§ Goal of the exercise:
Below are some entries. Copy each line that holds the string "will".

###

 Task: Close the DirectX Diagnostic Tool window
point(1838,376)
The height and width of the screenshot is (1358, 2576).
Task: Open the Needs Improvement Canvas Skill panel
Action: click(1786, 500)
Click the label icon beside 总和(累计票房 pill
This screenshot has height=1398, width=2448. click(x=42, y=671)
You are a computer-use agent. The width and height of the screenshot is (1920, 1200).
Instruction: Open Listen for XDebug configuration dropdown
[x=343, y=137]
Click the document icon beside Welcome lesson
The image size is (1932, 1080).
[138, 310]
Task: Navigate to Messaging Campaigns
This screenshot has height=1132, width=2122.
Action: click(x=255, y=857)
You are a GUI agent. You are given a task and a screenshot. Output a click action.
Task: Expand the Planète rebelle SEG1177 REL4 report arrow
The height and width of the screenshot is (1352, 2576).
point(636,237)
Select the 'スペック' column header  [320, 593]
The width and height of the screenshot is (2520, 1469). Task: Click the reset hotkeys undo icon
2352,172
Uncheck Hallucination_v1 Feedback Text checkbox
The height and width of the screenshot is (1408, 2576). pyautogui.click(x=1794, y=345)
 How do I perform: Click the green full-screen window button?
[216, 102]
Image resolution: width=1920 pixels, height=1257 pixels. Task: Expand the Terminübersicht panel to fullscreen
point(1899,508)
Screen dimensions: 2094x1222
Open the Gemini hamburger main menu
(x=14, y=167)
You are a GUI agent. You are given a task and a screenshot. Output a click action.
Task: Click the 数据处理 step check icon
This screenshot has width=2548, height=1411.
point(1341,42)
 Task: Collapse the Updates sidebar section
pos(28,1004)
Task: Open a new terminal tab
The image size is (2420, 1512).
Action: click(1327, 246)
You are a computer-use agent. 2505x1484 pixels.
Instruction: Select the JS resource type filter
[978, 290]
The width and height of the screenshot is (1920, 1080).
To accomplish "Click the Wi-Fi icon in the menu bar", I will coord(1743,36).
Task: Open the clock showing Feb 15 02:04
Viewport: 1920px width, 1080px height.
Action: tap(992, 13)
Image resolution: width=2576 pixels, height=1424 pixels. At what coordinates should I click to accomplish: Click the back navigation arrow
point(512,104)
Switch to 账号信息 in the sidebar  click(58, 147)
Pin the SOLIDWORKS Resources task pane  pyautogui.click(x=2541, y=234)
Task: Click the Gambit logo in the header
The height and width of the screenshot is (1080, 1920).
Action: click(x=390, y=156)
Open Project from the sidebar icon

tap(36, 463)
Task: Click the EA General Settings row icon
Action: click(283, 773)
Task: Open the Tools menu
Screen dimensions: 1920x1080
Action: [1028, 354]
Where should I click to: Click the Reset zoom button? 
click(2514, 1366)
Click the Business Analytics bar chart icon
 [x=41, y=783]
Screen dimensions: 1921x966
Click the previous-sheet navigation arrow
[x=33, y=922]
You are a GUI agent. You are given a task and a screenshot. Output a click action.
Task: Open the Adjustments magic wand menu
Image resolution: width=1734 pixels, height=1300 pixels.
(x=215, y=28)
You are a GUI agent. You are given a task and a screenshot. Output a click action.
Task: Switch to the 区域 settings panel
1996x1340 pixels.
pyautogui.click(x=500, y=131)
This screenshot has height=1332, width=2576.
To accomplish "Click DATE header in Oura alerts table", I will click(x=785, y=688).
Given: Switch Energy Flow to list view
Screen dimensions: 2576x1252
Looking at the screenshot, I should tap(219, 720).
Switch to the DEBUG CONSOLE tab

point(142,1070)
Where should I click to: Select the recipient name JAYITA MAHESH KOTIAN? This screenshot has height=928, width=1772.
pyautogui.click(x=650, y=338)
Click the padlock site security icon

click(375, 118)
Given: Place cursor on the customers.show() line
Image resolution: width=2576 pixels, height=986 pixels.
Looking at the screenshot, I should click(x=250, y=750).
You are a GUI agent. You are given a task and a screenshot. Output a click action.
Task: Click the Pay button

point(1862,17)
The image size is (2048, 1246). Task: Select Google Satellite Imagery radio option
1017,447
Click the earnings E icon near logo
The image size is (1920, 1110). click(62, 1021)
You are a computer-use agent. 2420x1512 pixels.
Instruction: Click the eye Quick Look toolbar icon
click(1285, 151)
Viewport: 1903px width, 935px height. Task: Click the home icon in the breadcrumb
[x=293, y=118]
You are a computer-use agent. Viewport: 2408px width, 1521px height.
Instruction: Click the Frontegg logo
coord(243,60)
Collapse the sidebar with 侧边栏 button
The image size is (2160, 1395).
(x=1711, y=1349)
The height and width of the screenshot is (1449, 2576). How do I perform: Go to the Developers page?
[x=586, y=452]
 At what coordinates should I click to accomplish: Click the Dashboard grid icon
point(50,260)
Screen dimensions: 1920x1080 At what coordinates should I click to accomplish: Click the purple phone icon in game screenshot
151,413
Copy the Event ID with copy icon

###

§ Your solution:
To accomplish "Click the Wi-Fi icon in the menu bar", I will coord(1743,36).
To accomplish "Click DATE header in Oura alerts table", I will click(x=785, y=688).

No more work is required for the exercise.